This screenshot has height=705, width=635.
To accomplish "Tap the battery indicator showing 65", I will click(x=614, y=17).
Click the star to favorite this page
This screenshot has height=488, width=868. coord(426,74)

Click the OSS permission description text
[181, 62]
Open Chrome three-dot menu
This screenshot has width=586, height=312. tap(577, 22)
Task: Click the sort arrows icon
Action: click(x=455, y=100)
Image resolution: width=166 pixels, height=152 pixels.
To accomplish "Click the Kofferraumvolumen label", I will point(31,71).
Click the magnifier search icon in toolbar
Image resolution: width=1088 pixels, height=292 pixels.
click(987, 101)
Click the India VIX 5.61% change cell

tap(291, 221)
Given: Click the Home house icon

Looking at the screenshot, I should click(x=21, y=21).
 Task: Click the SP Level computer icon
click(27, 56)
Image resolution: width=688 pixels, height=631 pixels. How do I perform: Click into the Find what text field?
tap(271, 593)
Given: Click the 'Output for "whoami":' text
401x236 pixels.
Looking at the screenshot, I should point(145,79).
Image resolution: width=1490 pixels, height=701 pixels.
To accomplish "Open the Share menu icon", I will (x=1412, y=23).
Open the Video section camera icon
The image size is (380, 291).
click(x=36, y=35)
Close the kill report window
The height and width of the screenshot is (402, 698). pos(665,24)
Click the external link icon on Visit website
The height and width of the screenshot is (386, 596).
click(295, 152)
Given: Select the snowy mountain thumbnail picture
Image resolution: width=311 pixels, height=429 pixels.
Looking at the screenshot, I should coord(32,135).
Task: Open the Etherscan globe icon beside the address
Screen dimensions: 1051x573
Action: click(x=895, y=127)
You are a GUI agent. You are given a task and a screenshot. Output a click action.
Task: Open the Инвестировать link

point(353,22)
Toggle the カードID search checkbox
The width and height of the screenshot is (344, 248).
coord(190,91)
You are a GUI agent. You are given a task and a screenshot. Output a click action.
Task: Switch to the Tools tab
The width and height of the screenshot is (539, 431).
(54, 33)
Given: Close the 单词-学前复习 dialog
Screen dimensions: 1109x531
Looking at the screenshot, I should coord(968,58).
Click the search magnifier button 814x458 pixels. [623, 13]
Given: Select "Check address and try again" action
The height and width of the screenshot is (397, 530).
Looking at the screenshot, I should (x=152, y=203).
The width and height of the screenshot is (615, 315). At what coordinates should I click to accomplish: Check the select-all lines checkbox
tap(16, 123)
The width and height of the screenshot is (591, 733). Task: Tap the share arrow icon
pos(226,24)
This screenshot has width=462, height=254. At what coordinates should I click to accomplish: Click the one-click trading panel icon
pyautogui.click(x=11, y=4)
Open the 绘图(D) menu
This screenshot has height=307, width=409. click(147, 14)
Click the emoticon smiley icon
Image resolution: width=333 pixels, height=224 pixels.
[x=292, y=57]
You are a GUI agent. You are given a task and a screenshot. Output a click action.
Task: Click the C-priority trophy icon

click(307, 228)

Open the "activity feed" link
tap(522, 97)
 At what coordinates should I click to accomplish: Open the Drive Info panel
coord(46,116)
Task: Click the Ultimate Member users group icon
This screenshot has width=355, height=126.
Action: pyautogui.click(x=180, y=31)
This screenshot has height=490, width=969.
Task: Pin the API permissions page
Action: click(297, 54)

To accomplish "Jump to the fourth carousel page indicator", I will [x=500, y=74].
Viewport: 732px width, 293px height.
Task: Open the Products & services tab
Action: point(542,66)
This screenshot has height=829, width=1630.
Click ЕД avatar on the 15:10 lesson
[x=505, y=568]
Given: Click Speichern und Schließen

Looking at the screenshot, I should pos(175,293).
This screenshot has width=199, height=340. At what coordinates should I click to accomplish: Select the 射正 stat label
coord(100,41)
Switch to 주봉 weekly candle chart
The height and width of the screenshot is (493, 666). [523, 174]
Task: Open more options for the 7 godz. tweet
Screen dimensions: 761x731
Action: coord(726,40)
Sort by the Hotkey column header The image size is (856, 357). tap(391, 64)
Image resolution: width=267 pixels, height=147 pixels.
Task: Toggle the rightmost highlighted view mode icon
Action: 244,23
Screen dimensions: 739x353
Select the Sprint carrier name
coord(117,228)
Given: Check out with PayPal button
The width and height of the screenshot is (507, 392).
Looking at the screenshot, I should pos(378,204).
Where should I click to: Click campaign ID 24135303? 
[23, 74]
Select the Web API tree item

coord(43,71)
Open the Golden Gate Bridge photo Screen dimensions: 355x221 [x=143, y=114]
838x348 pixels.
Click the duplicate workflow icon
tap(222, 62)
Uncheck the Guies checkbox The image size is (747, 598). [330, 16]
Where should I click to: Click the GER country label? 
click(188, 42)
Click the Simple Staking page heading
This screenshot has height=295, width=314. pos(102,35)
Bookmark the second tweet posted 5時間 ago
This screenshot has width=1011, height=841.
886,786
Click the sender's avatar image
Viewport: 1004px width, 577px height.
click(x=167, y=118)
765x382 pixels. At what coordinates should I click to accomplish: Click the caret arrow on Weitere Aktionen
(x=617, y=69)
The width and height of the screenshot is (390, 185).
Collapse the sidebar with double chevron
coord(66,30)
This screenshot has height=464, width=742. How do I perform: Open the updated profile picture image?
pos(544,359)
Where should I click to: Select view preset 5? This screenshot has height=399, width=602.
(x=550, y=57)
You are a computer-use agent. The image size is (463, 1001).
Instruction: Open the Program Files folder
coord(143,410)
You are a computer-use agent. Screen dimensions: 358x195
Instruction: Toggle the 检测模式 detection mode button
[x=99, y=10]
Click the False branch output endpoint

AIM OF THE EXERCISE »
Set the material down exactly as written, starting at its first line. The line containing "Click the external link icon on Visit website" is the last one to include.

RESULT »
This screenshot has height=705, width=635.
To accomplish "Tap the battery indicator showing 65", I will click(x=614, y=17).
Click the star to favorite this page
This screenshot has height=488, width=868. coord(426,74)

Click the OSS permission description text
[181, 62]
Open Chrome three-dot menu
This screenshot has width=586, height=312. tap(577, 22)
Task: Click the sort arrows icon
Action: click(x=455, y=100)
Image resolution: width=166 pixels, height=152 pixels.
To accomplish "Click the Kofferraumvolumen label", I will point(31,71).
Click the magnifier search icon in toolbar
Image resolution: width=1088 pixels, height=292 pixels.
click(987, 101)
Click the India VIX 5.61% change cell

tap(291, 221)
Given: Click the Home house icon

Looking at the screenshot, I should click(x=21, y=21).
 Task: Click the SP Level computer icon
click(27, 56)
Image resolution: width=688 pixels, height=631 pixels. How do I perform: Click into the Find what text field?
tap(271, 593)
Given: Click the 'Output for "whoami":' text
401x236 pixels.
Looking at the screenshot, I should point(145,79).
Image resolution: width=1490 pixels, height=701 pixels.
To accomplish "Open the Share menu icon", I will (x=1412, y=23).
Open the Video section camera icon
The image size is (380, 291).
click(x=36, y=35)
Close the kill report window
The height and width of the screenshot is (402, 698). pos(665,24)
Click the external link icon on Visit website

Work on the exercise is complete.